_Dataset entries:_
Start of Block
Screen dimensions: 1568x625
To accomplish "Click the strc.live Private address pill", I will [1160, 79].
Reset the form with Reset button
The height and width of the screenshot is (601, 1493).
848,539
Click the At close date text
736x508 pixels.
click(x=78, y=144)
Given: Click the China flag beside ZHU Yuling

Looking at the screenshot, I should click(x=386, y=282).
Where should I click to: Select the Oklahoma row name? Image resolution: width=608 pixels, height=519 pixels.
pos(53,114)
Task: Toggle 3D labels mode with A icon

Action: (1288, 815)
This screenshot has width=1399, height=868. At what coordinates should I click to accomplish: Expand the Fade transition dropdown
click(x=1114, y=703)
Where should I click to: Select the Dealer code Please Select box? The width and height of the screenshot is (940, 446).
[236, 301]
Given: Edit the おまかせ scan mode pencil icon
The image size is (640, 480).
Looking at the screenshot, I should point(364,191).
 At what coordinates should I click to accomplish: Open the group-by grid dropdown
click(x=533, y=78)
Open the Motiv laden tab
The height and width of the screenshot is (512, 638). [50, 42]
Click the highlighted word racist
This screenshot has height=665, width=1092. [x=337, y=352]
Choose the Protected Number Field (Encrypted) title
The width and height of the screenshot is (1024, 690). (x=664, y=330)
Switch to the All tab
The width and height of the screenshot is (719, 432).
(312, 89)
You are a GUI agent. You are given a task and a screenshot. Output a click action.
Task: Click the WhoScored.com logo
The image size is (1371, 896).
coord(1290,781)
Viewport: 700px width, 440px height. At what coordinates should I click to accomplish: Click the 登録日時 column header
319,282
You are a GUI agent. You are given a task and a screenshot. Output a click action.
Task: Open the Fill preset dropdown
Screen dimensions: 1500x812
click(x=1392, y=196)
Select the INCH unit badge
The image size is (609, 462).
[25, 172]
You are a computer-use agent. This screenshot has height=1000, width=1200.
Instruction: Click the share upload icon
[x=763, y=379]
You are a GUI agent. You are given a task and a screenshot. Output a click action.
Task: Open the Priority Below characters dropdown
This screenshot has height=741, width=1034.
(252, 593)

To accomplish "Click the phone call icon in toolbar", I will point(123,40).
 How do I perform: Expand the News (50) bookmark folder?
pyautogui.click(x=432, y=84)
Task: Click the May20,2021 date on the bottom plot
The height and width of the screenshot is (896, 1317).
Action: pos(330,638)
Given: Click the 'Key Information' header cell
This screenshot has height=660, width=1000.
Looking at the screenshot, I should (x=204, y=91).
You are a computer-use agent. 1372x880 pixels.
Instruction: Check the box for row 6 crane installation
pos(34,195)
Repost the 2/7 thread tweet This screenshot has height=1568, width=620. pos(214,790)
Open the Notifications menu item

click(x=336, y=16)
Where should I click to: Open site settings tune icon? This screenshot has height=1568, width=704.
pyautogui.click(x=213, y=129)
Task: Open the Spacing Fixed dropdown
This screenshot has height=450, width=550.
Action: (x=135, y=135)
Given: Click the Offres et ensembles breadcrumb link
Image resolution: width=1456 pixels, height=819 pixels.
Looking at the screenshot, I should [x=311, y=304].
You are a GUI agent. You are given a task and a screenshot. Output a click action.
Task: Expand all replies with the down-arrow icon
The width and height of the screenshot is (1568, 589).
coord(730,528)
End of Block
_What the task asks:_
Every line above that holds the word "will" needs to be copied.

_Answer to the problem:_
To accomplish "Click the strc.live Private address pill", I will [1160, 79].
To accomplish "Click the phone call icon in toolbar", I will point(123,40).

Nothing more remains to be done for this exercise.